The architecture is called Core, processor family is Core 2, the product names are Core 2 Duo and Core 2 Extreme. In the past we've talked about its architecture and even previewed its performance, but today is the real deal. We've all been waiting for this day, the day Intel lifts the last remaining curtain on the chip that is designed to re-take the performance crown from AMD, to return Intel to its days of glory.

It sure looks innocent enough:


Core 2 Duo (left) vs. Pentium D (right)

What you see above appears to be no different than a Pentium D. Honestly, unless you flip it over there's no indication of what lies beneath that dull aluminum heat spreader.


Core 2 Duo (left) vs. Pentium D (right)

But make no mistake, what you see before you is not the power hungry, poor performing, non-competitive garbage (sorry guys, it's the truth) that Intel has been shoving down our throats for the greater part of the past 5 years. No, you're instead looking at the most impressive piece of silicon the world has ever seen - and the fastest desktop processor we've ever tested. What you're looking at is Conroe and today is its birthday.

Intel's Core 2 launch lineup is fairly well rounded as you can see from the table below:

CPU Clock Speed L2 Cache
Intel Core 2 Extreme X6800 2.93GHz 4MB
Intel Core 2 Duo E6700 2.66GHz 4MB
Intel Core 2 Duo E6600 2.40GHz 4MB
Intel Core 2 Duo E6400 2.13GHz 2MB
Intel Core 2 Duo E6300 1.86GHz 2MB

As the name implies, all Core 2 Duo CPUs are dual core as is the Core 2 Extreme. Hyper Threading is not supported on any Core 2 CPU currently on Intel's roadmaps, although a similar feature may eventually make its debut in later CPUs. All of the CPUs launching today also support Intel's Virtualization Technology (VT), run on a 1066MHz FSB and are built using 65nm transistors.

The table above features all of the Core 2 processors Intel will be releasing this year. In early next year Intel will also introduce the E4200, which will be a 1.60GHz part with only a 800MHz FSB, a 2MB cache and no VT support.
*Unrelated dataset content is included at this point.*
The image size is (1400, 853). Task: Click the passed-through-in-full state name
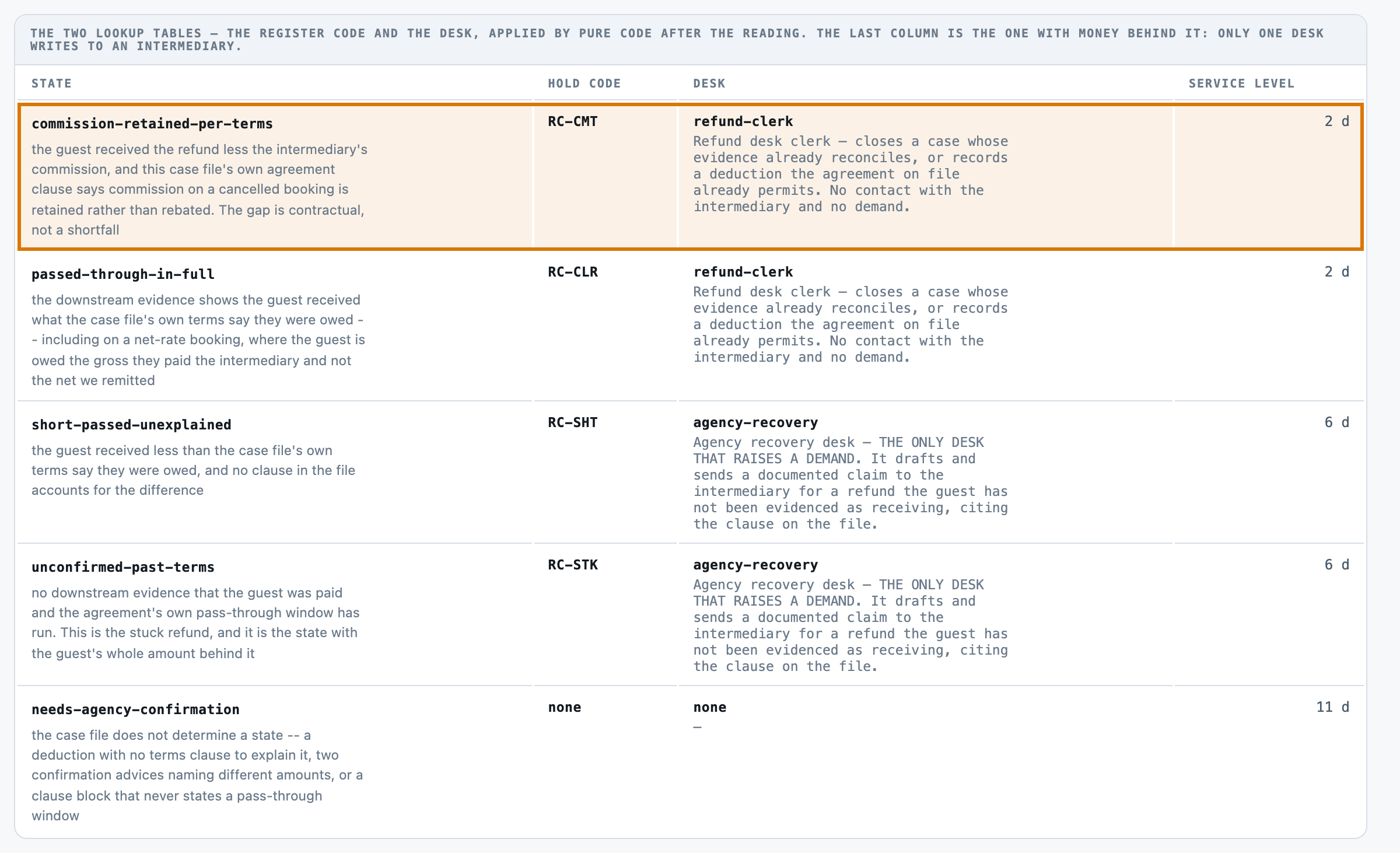(x=123, y=274)
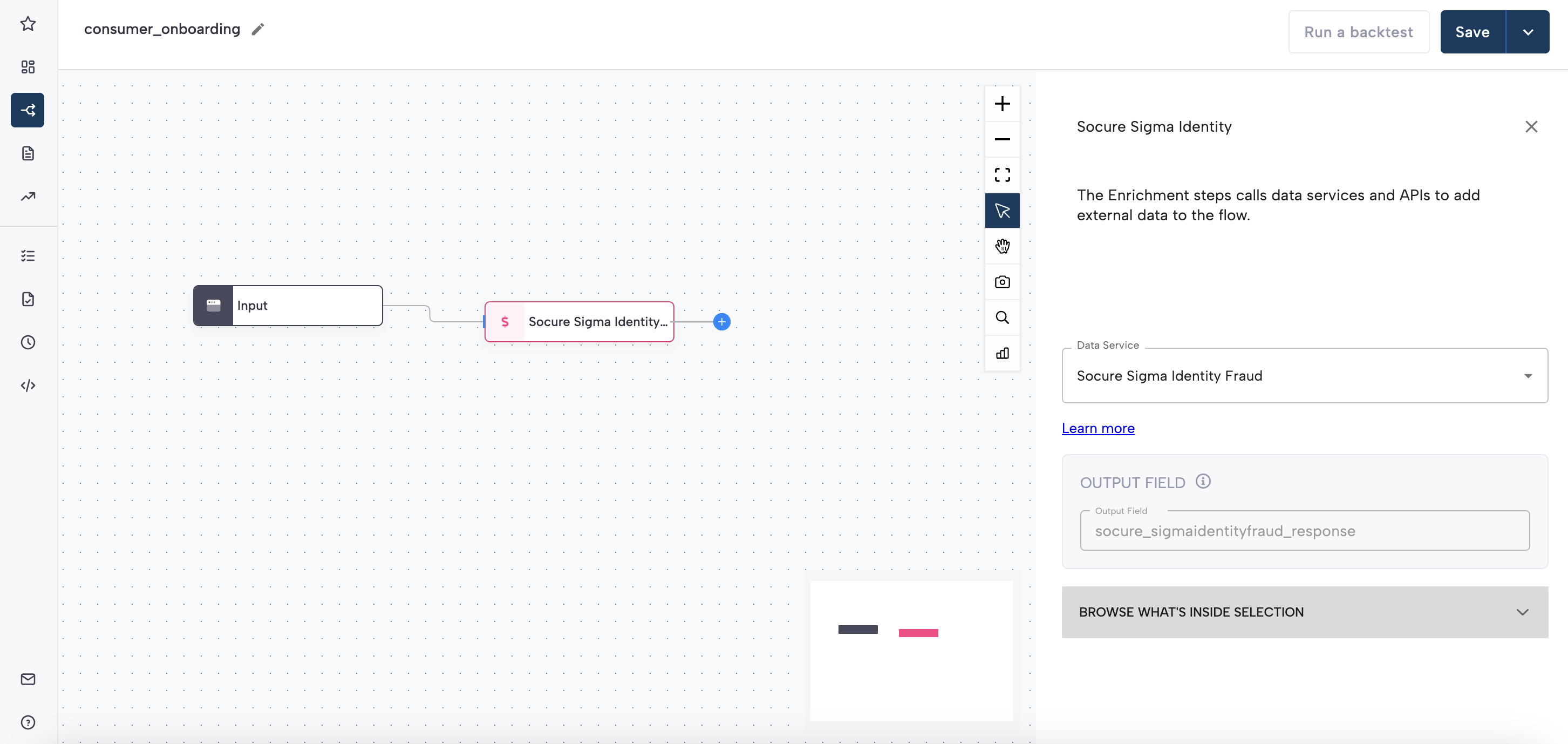This screenshot has height=744, width=1568.
Task: Click the zoom out minus icon
Action: [1002, 139]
The E4200 will remain a dual core part, as single core Core 2 processors won't debut until late next year. On the opposite end of the spectrum Intel will also introduce Kentsfield in Q1 next year, which will be a Core 2 Extreme branded quad core CPU from Intel.

Core 2 Extreme vs. Core 2 Duo

Previously Intel had differentiated its "Extreme" line of processors by giving them larger caches, a faster FSB, Hyper Threading support, and/or higher clock speeds. With the Core 2 processor family, the Extreme version gets a higher clock speed (2.93GHz vs. 2.66GHz) and this time around it also gets an unlocked multiplier. Intel officially describes this feature as the following:

Core 2 Extreme is not truly "unlocked". Officially (per the BIOS Writers Guide), it is "a frequency limited processor with additional support for ratio overrides higher than the maximum Intel-tested bus-to-core ratio." Currently, that max tested ratio is 11:1 (aka 2.93G @ 1066 FSB). The min ratio is 6:1. However, do note that the Core 2 Extreme will boot at 2.93G unlike prior generation XE processors which booted to the lowest possible ratio and had to be "cranked up" to the performance ratio.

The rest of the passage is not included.